The president’s recent execrable executive order on immigration has many things to unrecommend it. It is illegal, immoral, stupid and against our self-interest. Further, it is poorly written, which may explain the confusion and chaos it provoked. Most often, poor writing is based upon flawed reasoning or fuzzy thinking.
The Declaration of Independence has 1,320 words. The executive order about immigration is 2,866. All the “lawyerisms” are on full display — or rather, the words people who are not lawyers write when trying to make something sound “legal.” (Talking to you here, Steve Bannon.)
The goofy term “pursuant to,” which is almost always a pretentious substitute for “under,” appears seven times.
(g) “Notwithstanding a suspension pursuant to subsection (c) of this section or pursuant to a Presidential proclamation described in subsection (e) of this section, the Secretaries of State and Homeland Security may, on a case-by-case basis, and when in the national interest, issue visas or other immigration benefits to nationals of countries for which visas and benefits are otherwise blocked.”

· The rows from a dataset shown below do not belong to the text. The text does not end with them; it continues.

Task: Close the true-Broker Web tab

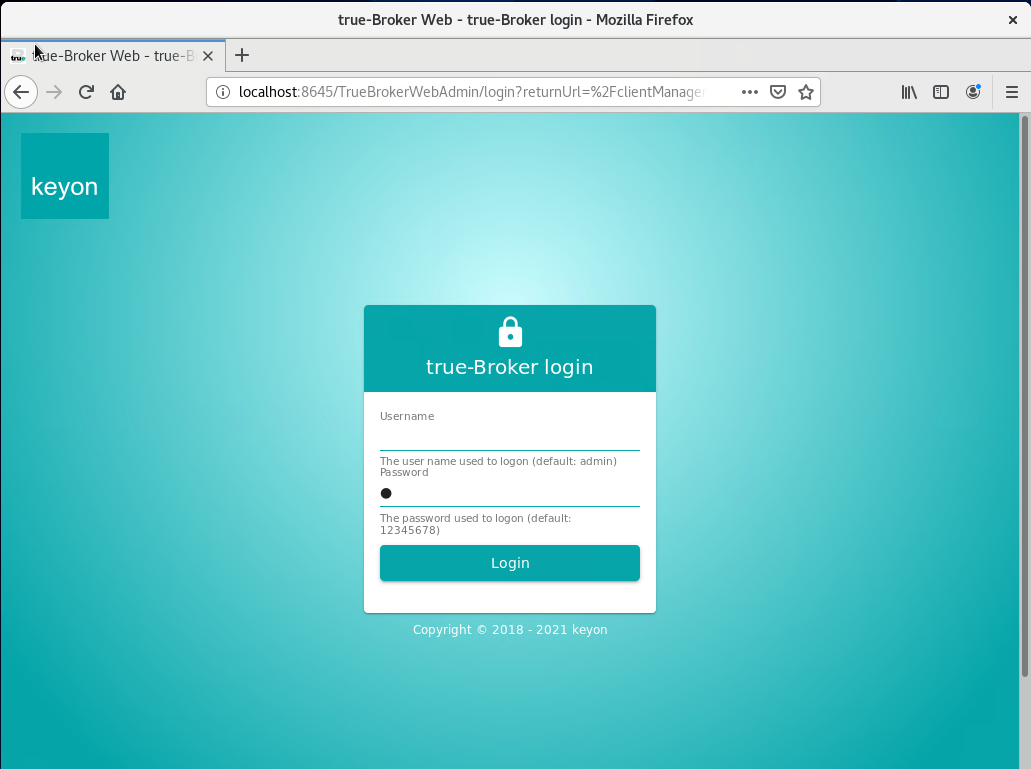Action: pyautogui.click(x=208, y=56)
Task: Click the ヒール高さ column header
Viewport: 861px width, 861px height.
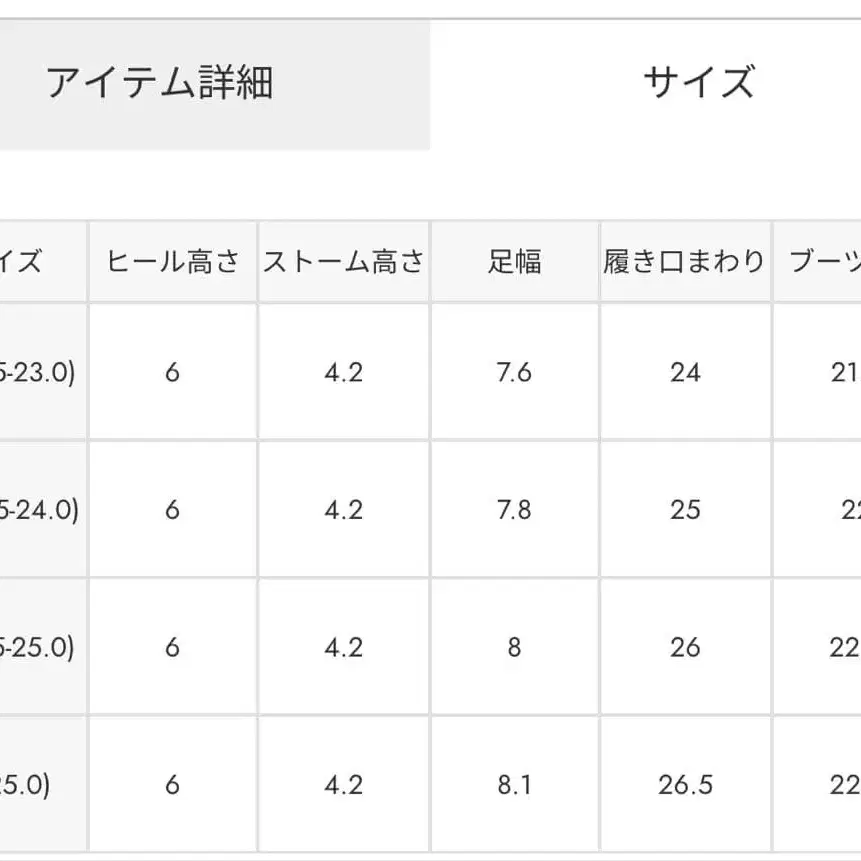Action: coord(172,261)
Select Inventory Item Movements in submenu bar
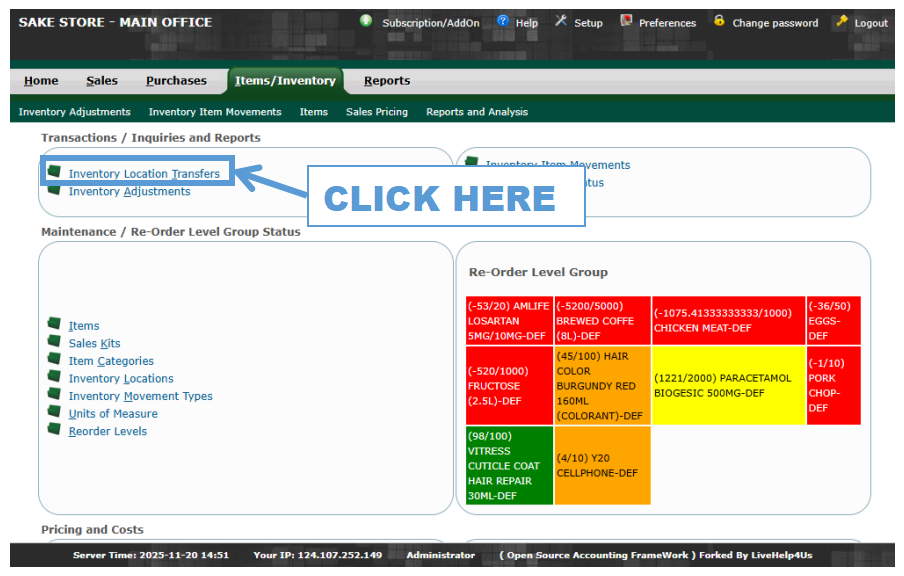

Using “notwithstanding” means you are contradicting what you said earlier. The phrase “in order to,” appears twice. In the writing seminars I give for lawyers, I tell them to find me an instance where the “in order” adds anything but clutter. No one ever has. Similarly, “until such time as” should be “until,” “on the basis of” should be “based on,” “provided that” should be “if.”
Much of the order concerns reports. The word “report” is used 21 times. It seems that no one is to be trusted to carry out the order, so the secretaries of State and Homeland Security, and sometimes others, are directed to issue reports every 100, 200, 180 or 365 days on myriads of issues. How these officials will have time to do anything except write reports remains to be seen.
The order’s readability is terrible. For comparison, this column is at the grade level of 9.3 — mainly because I quote the bad language in the executive order. Otherwise, would be about 6.5. The paragraph I quoted above tests at grade level 28. is anyone been to the 28th grade? The full text tests out at grade level 19.5. That means it should be understandable to someone who has gone through 19.5 years of formal education (JD., MD., Ph.D.). That number is roughly 3 percent of Americans. But interestingly includes neither of the Cabinet members who are mainly to enforce the order.
Of course, these readability statistics are just numbers, and not infallible. And we can all testify that years of education is not directly correlated with intelligence. But writing so badly as to tax understanding serves no purpose except to confuse. We have seen the confusion this badly drafted — and badly conceived — document has engendered. We surely have enough confusion already.
Mark Painter served as a judge for 30 years, as an adjunct professor at UC Law for 20 and is the author of The Legal Writer and four other books.